BorderFest results in $33,000 loss

    HIDALGO — The city here lost about $33,000 hosting its biggest annual event: BorderFest 2017.

    HIDALGO — The city here lost about $33,000 hosting its biggest annual event: BorderFest 2017.

    Hidalgo council members received the event’s financial report during a regularly scheduled meeting Monday night. The documents they received from the city’s finance department indicated the city was at a loss of more than $82,000.

    However, City Manager Julian Gonzalez told The Monitor the documents the council received Monday night were not completely updated. They lacked revenue figures from the event’s indoor concert, which featured Maluma, an up-and-coming Colombian singer, songwriter and record producer.

    The city released figures Tuesday that indicated the revenue stream that stemmed from the concert totaled over $49,000 — bringing the city’s net loss to $33,049.01.

    Hidalgo spent over $530,000 to stage this year’s event. This figure, however, does not include the money spent on overtime for city employees, who work almost around-the-clock to organize and run the event.

    “When are we going to include the payroll?” council member Rudy Franz asked Finance Director Ernesto Monita.

    “We can do an estimate — a close estimate — to the amount that was spent,” Monita replied.

    Gonzalez pointed out the council already includes overtime in the budget for the special events department.

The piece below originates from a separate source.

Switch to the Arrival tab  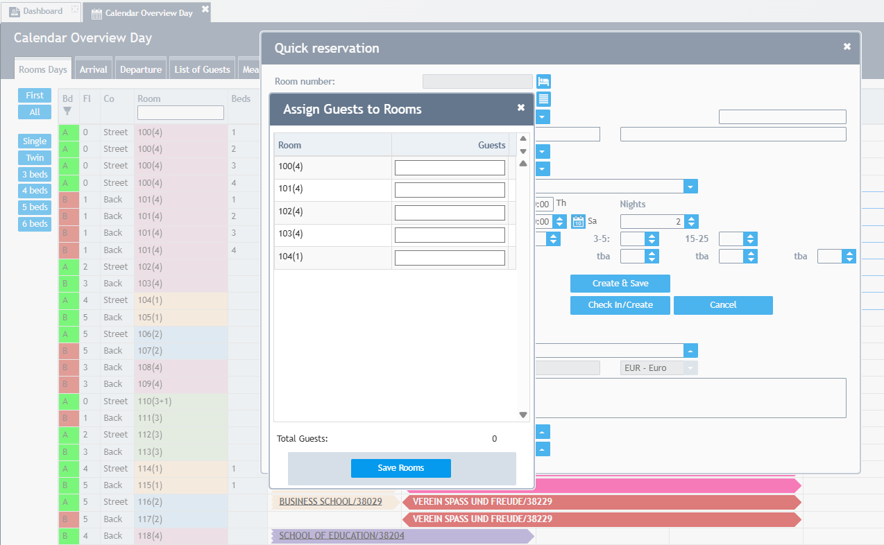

    “It was never included, but now we included it in our budget,” Gonzalez said, alluding to the change in leadership the event recently underwent.

    BorderFest went through a rocky start last year when the city, the chamber of commerce and the BorderFest Association battled for control of the 40-year-old festival. The association, which previously ran the event, wanted to move it out of the city to McAllen.

    The fight ended up in court, where a district judge ruled the event should be kept in Hidalgo until a trial begins.

    “It would be interesting to see how much money we spent in 2010, 2011, 2012. … ” council member Sergio Coronado posited.

    “That is exactly what I’m looking for,” Franz replied. “That way we can show everybody that we are doing the thing the way we’re supposed to. … You don’t want to go back to what we were doing before. We criticized that system, now we want to correct it.”

    “At least now we can say we spent so much,” Gonzalez said. “We have some financials that we can show, but before, we didn’t know… because we didn’t have any information on that.”

    The council lamented the rain that they believe contributed to a loss of revenue this year. Rain on Saturday of the festival — traditionally the event’s biggest day — caused city officials to shut down midway through the day’s planned festivities.

    Two major performances — Los Cardenales de Nuevo Leon and Pesado — could not perform on the outdoor stages and had to cancel.

    “It got to the point where it would have been a safety issue,” Gonzalez said.

    Instead, city officials are negotiating with the two performers to appear at either the Fourth of July celebration or the city’s Festival of Light’s posada in December.